Друг, который вез на извозчике пачки тоненьких книжек с лирой на обложке, оказывался столь же реален, сколь участники застолья, которым о нем было упомянуто. Если не реальнее: как триста реальнее пятидесяти тысяч; как еврей-издатель «Камня», сказавший Мандельштаму: «Молодой человек, вы будете писать все лучше и лучше», – реальнее Дымшица, через 35 лет после гибели поэта в дальневосточном лагере выпустившего его стихи с фразой: «В 1937 г. оборвался творческий путь Мандельштама».

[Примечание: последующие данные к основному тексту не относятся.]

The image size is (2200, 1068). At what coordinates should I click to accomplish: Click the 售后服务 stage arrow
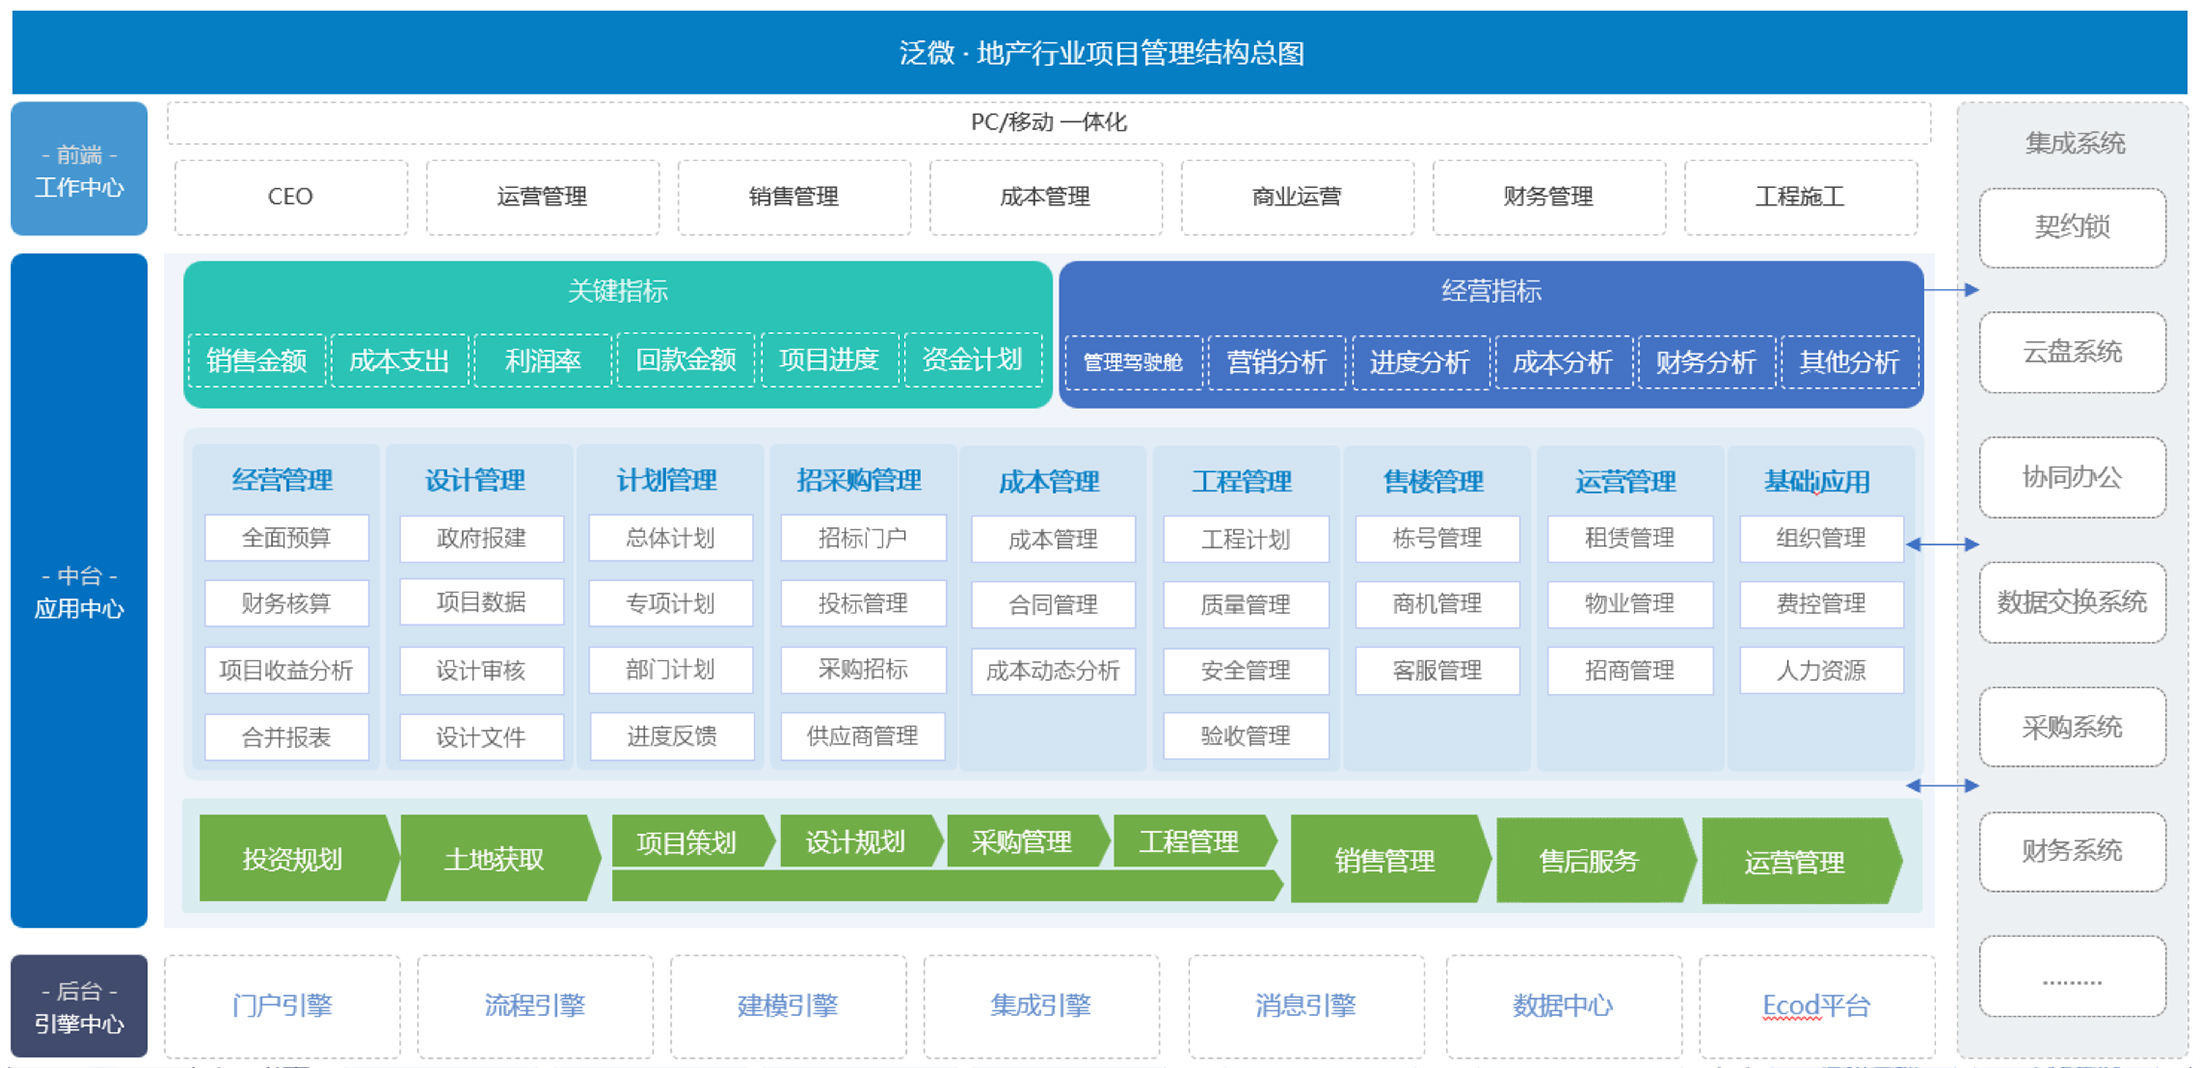click(x=1589, y=861)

Она вспоминала об умерших, особенно о друзьях молодости, тем же тоном, с той же живостью, что и о вчерашнем госте, и часто именно по поводу вчерашнего или сегодняшнего гостя. Хотя она приговаривала: «Я теперь мадам Ларусс, у меня спрашивают обо всем», – но ее реплики были не энциклопедическая информация по истории литературы и искусства, а анекдот, не оценка, а яркая деталь. Она писала заметки об акмеизме, о борьбе литературных течений, о Модильяни, о Блоке, но когда разговаривала, появлялись «Коля», «Осип», Недоброво, Анреп, «Ольга», Лурье, Лозинский, Шилейко; если Модильяни, то как «Моди», незнаменитый, милый, «свой». Блока же, создавалось впечатление, ее вынуждали вспоминать, она была вынуждена выступать как «современница Блока», но он был «чужой». Она говорила о его жене, Любови Дмитриевне Менделеевой: «У нее была вот такая спина, – показывала, широко разводя руки, – большая, тяжелая, и грубое красное лицо», – и возникала Муза таможенника Руссо. Но Блока не убавлялось, а прибавлялось, потому что наклонность опубликованных ею в мемуарах его фраз о Толстом, об Игоре Северянине или выпаленной на станции Подсолнечная – та же, что и его стихов, а спина и щеки, которых он не видел, во всяком случае не видел как поэт, дают представление об угле, под которым его поэтический взор был обращен к действительности. И акмеизм предстает в виде Цеха поэтов, на собрания которого рассылала повестки жена Гумилева Анна Ахматова, и Шилейко шутил, что она по неграмотности подписывала их «сиклитарь Анна Гу», – то есть предстает акмеизмом «Коли», «Осипа» и «Мишеньки» Зенкевича, а не акмеизмом филологов. А если так, если Блок – Блок и при такой музе и акмеизм – акмеизм и при таком легкомыслии, то и о Пушкине, центральной фигуре того третьего, «исторического времени», в котором жила Ахматова, она могла нисколько не в ущерб его достоинству сказать в веселую минуту, повторяя словцо Федора Сологуба: «арап, бросавшийся на русских женщин», и что Наталья Николаевна была жена типа «гаси свечу» – как о застанном ею живым, как о действительно живом, а не о ряженном во фрак произвольном «если-бы-он-жил-сейчас».